I was recently asked via email for my thoughts on which models to use in general for molecular property prediction. I'm sharing my responses publicly in case they are useful.

Q1: what kinds of models have you used for cheminformatics problems?

A1: I have used a lot of GP models, but also graph neural networks, random forest, and sometimes support vector machines. I would use Botorch / Gauche for GPs, scikit learn for random forest, and Pytorch + deepchem for graph neural networks. Kernels: often standard kernels like RBF or Matern, but sometimes discrete ones like the Tanimoto kernel. Note however that I don't have a ton of experience with real-world datasets since my PhD work was in ML methods and used clean, toy(ish) dataset.

Q2: how do you do feature selection before GP regression?

A2: I think feature selection should be done together with model fitting. A semi-automated method for this is to use automatic relevance determination (ARD): essentially choosing a separate lengthscale for each input feature dimension. Large lengthscale values essentially cause a feature to be ignored. Beyond that I think model selection is highly problem-dependent.

Q3: would you recommend BNNs (Bayesian neural networks) for larger datasets?

A3: In principle yes, I would recommend BNNs for larger datasets, although "truly Bayesian" neural networks are very computationally expensive, and people generally use approximations. Not all approximations are equal. I would use "deep ensembles" as a simple default. This is just a fancy name for "train N neural networks with separate initializations and use their distributions of predictions as samples from p(y|x)"

Q4: What are recommended methods for doing multi-target GP regression?

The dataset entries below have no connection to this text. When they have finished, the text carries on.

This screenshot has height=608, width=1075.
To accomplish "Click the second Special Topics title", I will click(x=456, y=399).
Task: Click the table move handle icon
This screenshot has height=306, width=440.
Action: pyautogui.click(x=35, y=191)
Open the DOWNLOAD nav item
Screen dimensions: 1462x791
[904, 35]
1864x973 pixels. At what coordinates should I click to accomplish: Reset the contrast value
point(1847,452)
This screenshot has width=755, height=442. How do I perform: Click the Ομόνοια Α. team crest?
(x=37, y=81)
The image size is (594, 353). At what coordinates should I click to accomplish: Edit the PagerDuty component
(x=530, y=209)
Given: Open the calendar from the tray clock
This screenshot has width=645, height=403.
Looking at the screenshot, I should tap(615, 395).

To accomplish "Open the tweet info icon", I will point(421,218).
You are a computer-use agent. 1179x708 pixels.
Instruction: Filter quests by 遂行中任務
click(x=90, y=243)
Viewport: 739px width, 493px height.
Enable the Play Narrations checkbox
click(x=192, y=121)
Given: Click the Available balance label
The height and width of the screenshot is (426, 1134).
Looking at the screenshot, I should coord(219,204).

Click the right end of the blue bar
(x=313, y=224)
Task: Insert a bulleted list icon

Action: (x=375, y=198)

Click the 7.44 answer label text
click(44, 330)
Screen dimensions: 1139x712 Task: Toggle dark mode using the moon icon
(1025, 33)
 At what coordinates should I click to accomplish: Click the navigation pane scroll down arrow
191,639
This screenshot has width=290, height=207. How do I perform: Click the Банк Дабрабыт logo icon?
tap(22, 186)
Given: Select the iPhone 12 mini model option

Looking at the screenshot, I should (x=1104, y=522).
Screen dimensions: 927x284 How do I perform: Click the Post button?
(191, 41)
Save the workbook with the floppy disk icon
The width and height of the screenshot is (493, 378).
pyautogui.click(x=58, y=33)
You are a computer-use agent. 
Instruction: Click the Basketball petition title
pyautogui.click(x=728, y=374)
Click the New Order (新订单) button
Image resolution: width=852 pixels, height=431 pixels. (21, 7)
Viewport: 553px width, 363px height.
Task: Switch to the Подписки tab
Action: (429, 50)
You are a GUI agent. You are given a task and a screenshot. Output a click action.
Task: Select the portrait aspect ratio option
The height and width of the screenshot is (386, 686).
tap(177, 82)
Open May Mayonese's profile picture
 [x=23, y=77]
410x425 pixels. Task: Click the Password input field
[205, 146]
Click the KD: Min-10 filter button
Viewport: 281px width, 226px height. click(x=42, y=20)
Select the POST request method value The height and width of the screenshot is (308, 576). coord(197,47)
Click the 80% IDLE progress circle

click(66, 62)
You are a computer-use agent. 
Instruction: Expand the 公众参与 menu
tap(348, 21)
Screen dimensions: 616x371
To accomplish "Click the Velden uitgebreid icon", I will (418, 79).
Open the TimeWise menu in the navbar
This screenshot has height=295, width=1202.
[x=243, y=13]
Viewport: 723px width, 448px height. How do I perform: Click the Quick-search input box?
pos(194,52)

A4: I have not worked with multi-target GPs myself but am interested in looking more into this. I think separate GP models are one sensible approach. Another sensible approach is the "coregionalization" kernel where you jointly model all targets using the kernel k(x1, target1, x2, target2) = k_x(x1, x2) * k_t(target1, target2). k_x can be a typical molecule kernel, k_t is some kind of "target similarity" (which would depend on your target so I don't have a good recommendation for this). k_t=0 means the targets are unrelated, and if k_t(target1, target2) = 0 whenever target1 ≠ target2 this is mathematically equivalent to an independent GP model for each target. This is a good starting point but I can't promise how well it will work.